What is the default mode for an interface in the Trust zone?

A.
NAT

B.
route

C.
Layer 2

D.
Layer 3

E.
transparent

Explanation:
Interfaces can operate in three different modes: Network Address Translation (NAT), Route, and Transparent. If an interface bound to a Layer 3 zone has an IP address, you can define the operational mode for that interface as either NAT or Route. An interface bound to a Layer 2 zone (such as the predefined v1-trust, v1-untrust, and v1-dmz zones, or a user-defined Layer 2 zone) must be in Transparent mode. You select an operational mode when you configure an interface.
When an ingress interface is in Network Address Translation (NAT) mode, the NetScreen device, acting like a Layer 3 switch (or router), translates two components in the header of an outgoing IP packet destined for the Untrust zone: its source IP address and source port number. The NetScreen device replaces the source IP address of the originating host with the IP address of the Untrust zone interface.

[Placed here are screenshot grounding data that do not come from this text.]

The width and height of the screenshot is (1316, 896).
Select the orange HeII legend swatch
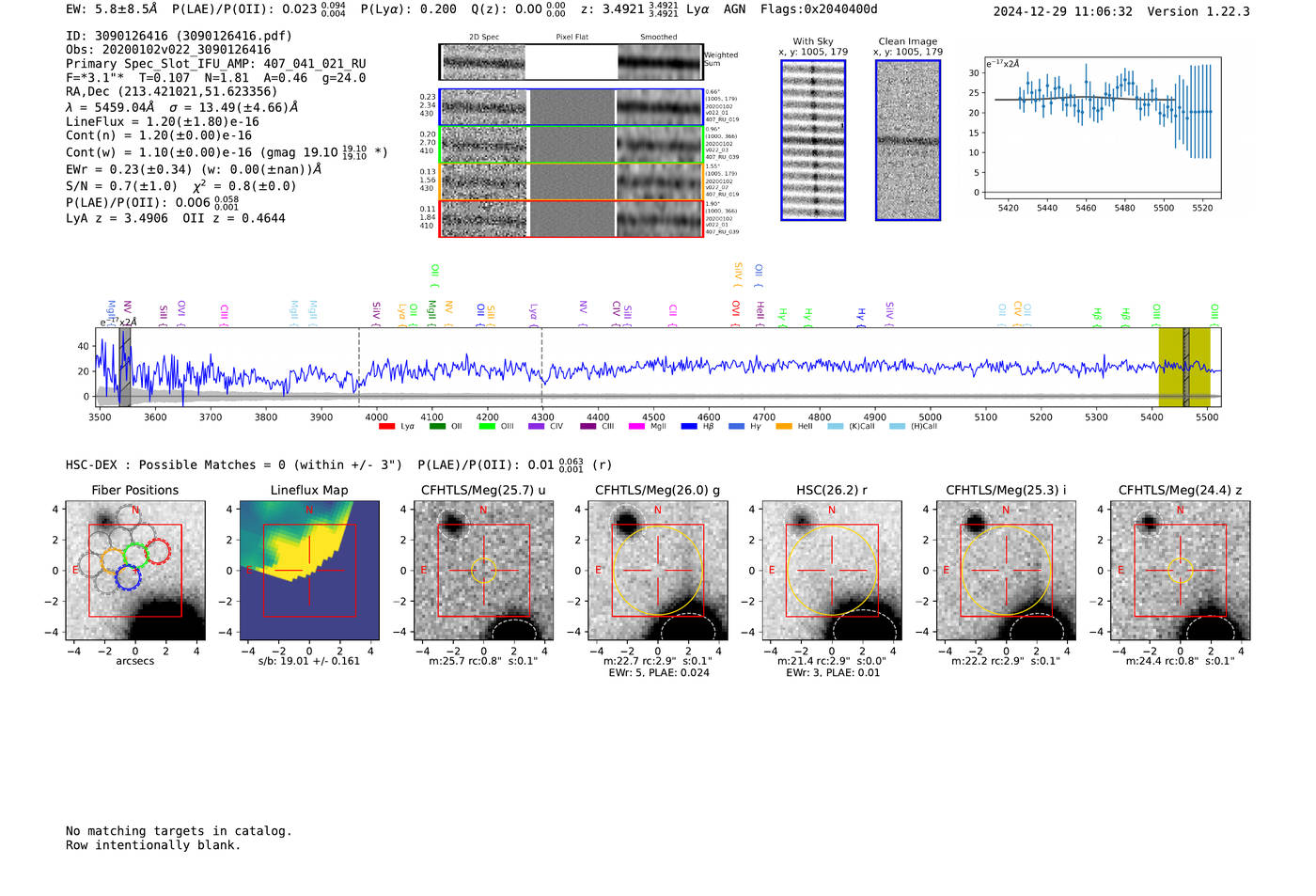[784, 427]
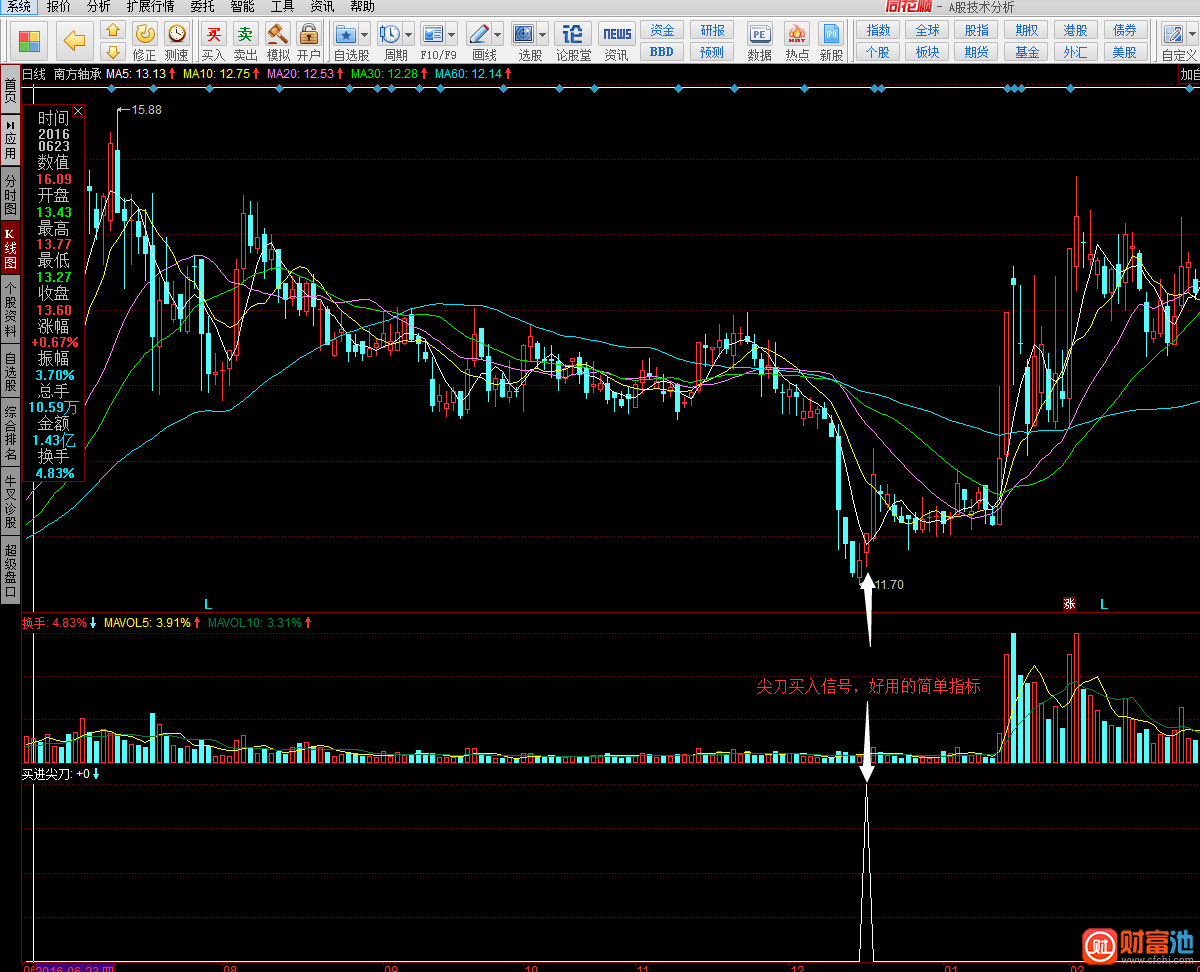Close the data info panel
Viewport: 1200px width, 972px height.
pyautogui.click(x=78, y=112)
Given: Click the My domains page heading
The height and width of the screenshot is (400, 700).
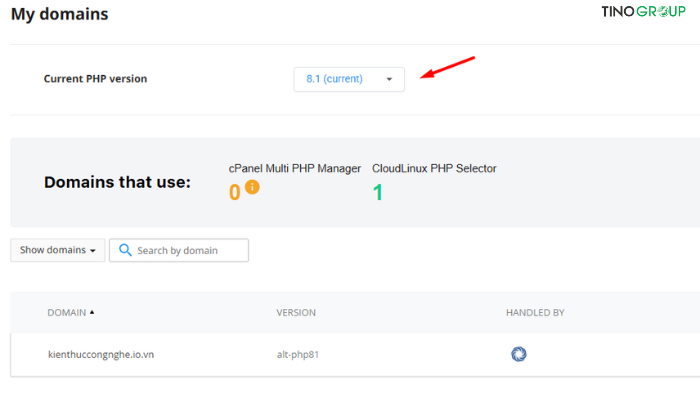Looking at the screenshot, I should point(59,15).
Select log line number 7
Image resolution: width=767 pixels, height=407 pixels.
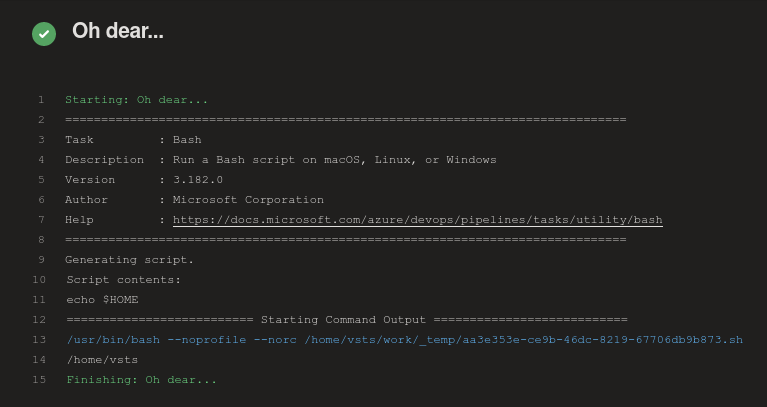(x=41, y=220)
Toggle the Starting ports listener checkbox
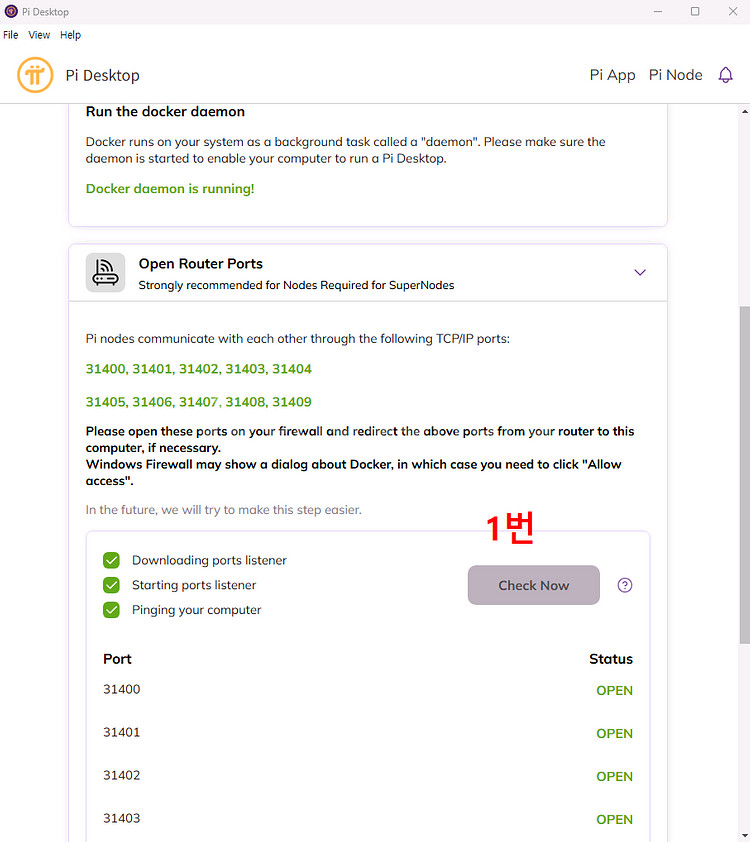This screenshot has width=750, height=842. point(112,585)
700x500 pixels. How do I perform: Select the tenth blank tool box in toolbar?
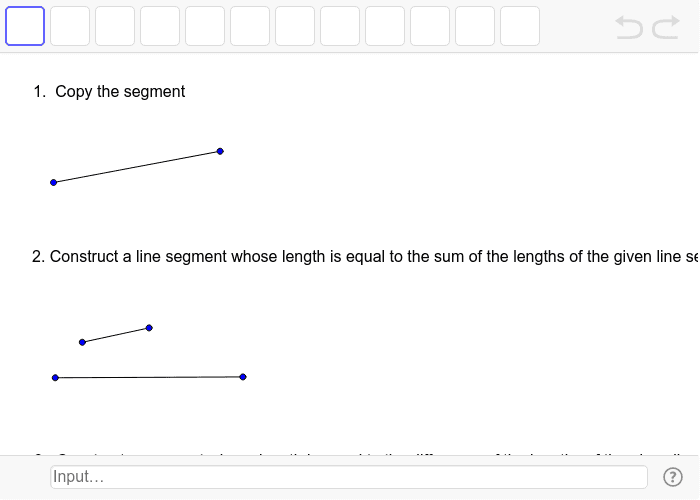[430, 26]
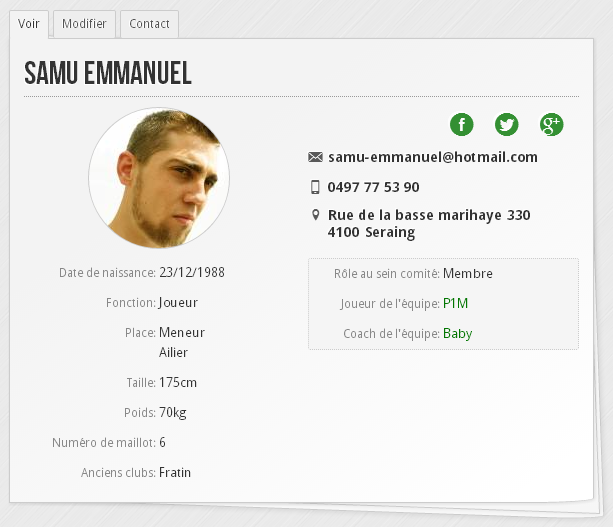Click the Fratin former club value
613x527 pixels.
[175, 473]
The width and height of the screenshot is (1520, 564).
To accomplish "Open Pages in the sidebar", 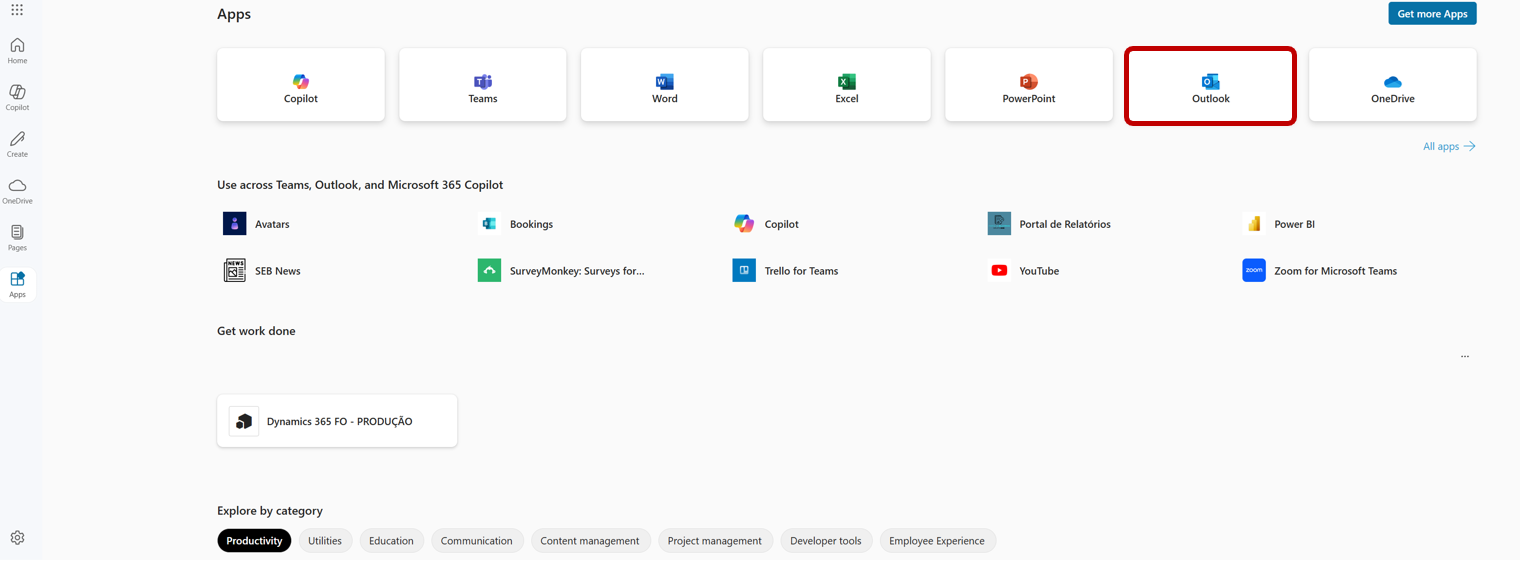I will point(17,237).
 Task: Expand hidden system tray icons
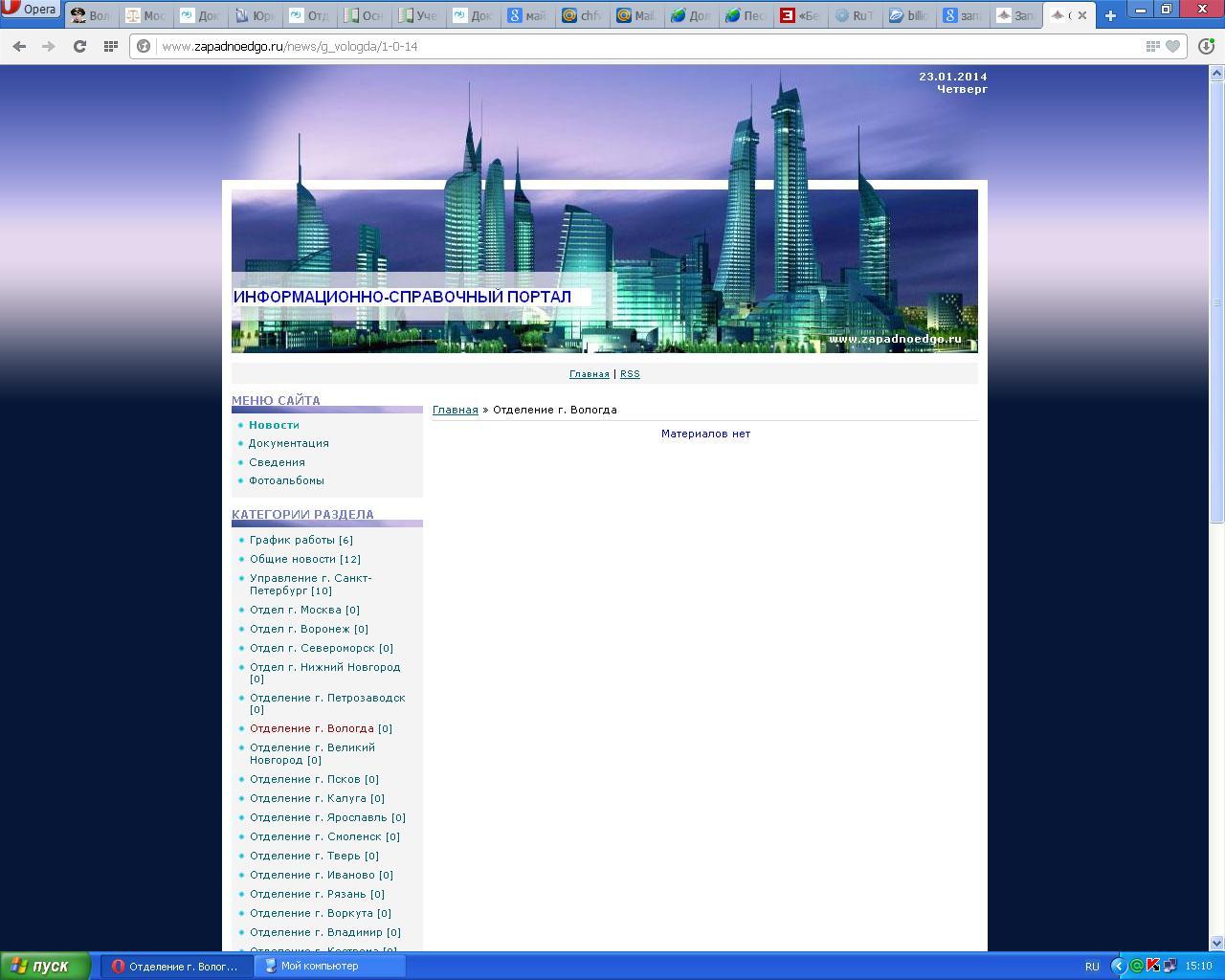[x=1118, y=966]
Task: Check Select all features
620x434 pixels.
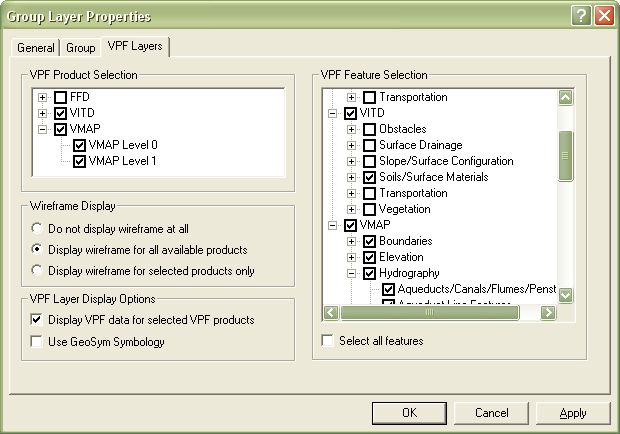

Also, it replaces the source port number with another random port number generated by the NetScreen device. Remember that the interface that is residing in the trust zone, is default in NAT mode. When an interface is in Route mode, the NetScreen device routes traffic between different zones without performing source NAT (NAT-src); that is, the source address and port number in the IP packet header remain unchanged as it traverses the NetScreen device.